Nine vulnerabilities, including potentially serious flaws, were patched recently in a couple of electric power management products made by Schweitzer Engineering Laboratories (SEL).
SEL is a US-based company that provides a wide range of products and services for the electric power sector, including control systems, generator and transmission protection, and distribution automation.
Researchers at industrial cybersecurity firm Nozomi Networks have analyzed the company’s SEL-5030 acSELerator QuickSet and SEL-5037 Grid Configurator, software products designed to allow engineers and technicians to configure and manage devices for power system protection, control, metering and monitoring, and to create and deploy settings for SEL power system devices.
Nozomi researchers discovered a total of nine vulnerabilities, including four that have been assigned a ‘high severity’ rating — the remaining five are ‘medium severity’.
The most severe, according to Nozomi, is CVE-2023-31171, which allows arbitrary code execution on the engineering workstation running the SEL software by getting the targeted user to import a device configuration from a specially crafted file. The flaw can be chained with CVE-2023-31175, which allows an attacker to escalate privileges.

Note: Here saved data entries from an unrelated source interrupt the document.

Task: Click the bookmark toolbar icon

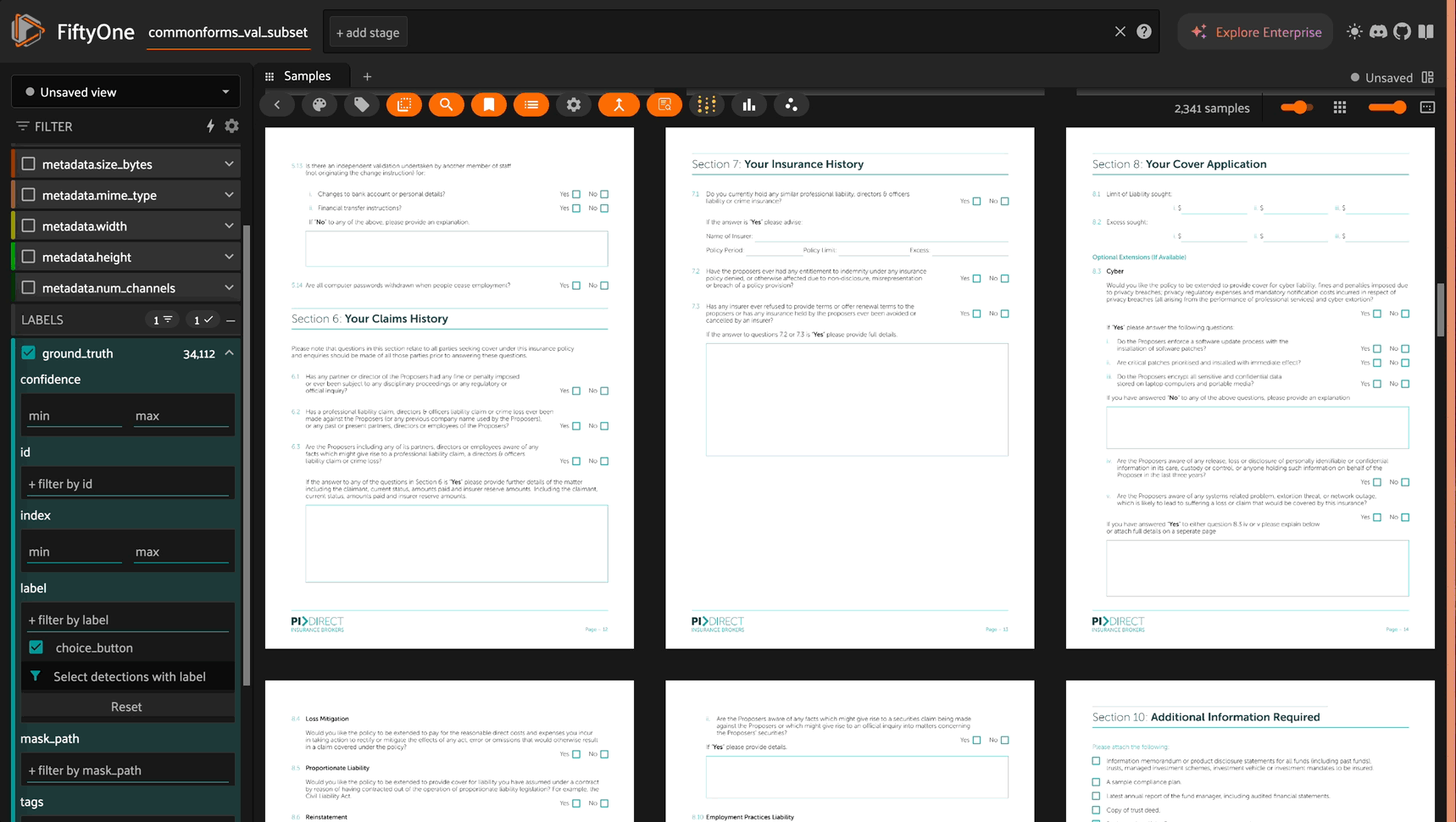Action: pyautogui.click(x=489, y=105)
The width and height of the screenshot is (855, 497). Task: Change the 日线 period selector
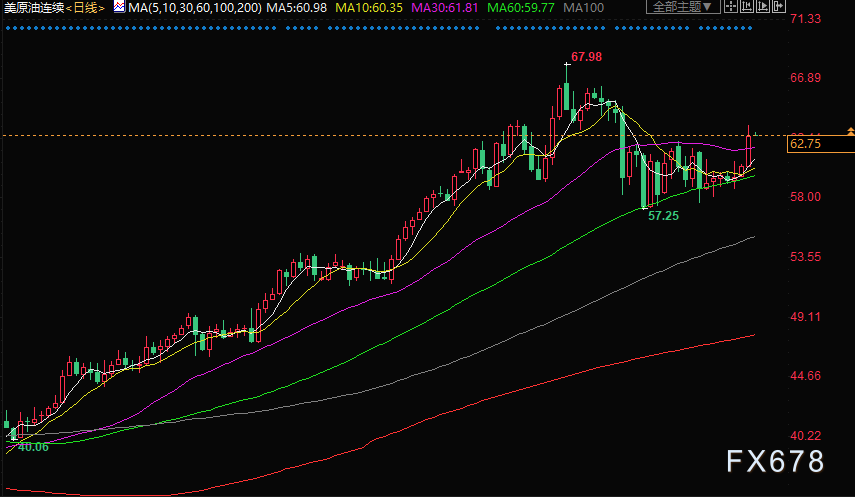(87, 7)
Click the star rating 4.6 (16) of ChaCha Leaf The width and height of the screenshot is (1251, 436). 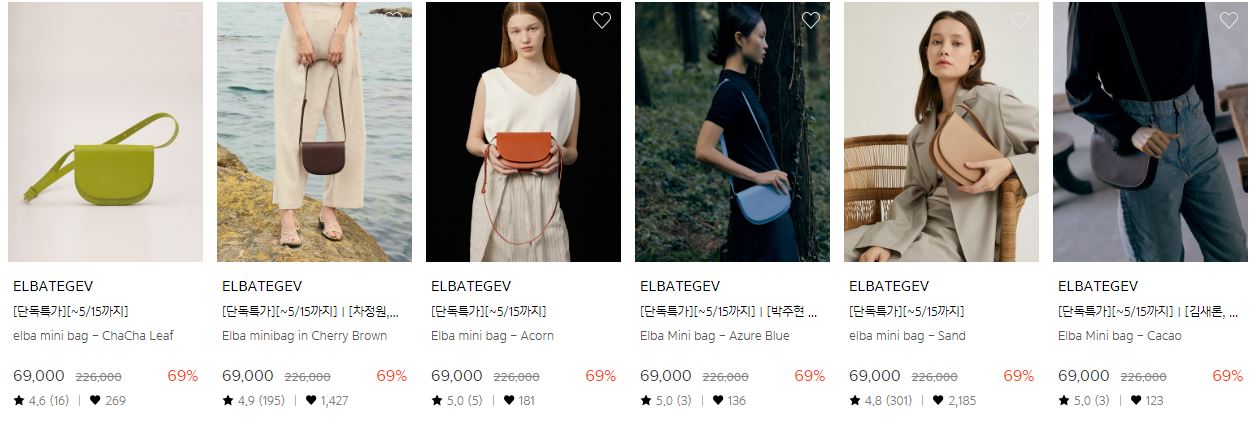pyautogui.click(x=41, y=401)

A malicious insider or an external threat actor (via social engineering) could exploit the vulnerabilities to steal sensitive data, for surveillance or manipulation of the device’s logic, and for lateral movement inside the victim’s network.
Another serious issue can allow arbitrary command execution and changing a device’s configuration, either by getting the targeted user to click on a link, or by setting up a watering hole that the victim is likely to visit.
“The native functionality to clear the terminal history could allow an attacker to cover up and erase their activities, making it more difficult for a target victim to spot any suspicious activity that may have happened in the background on their systems,” Nozomi warned.
SEL has been notified and it has released software updates that should patch these vulnerabilities.
This is not the first time Nozomi has found vulnerabilities in SEL products. In May, the company reported identifying 19 security holes in SEL computing platforms running the vendor’s Realtime Automation Controller (RTAC) suite.
“Worst case scenario, by chaining some of these vulnerabilities and performing a multi-step attack, an unauthenticated remote attacker could alter the core functionality of the device, allowing them to tamper with the information shown to operators or the configuration of the device itself,” Nozomi said at the time. “Additionally, access to all other systems protected by the same credentials could be acquired, allowing them to easily move laterally in the power infrastructure.”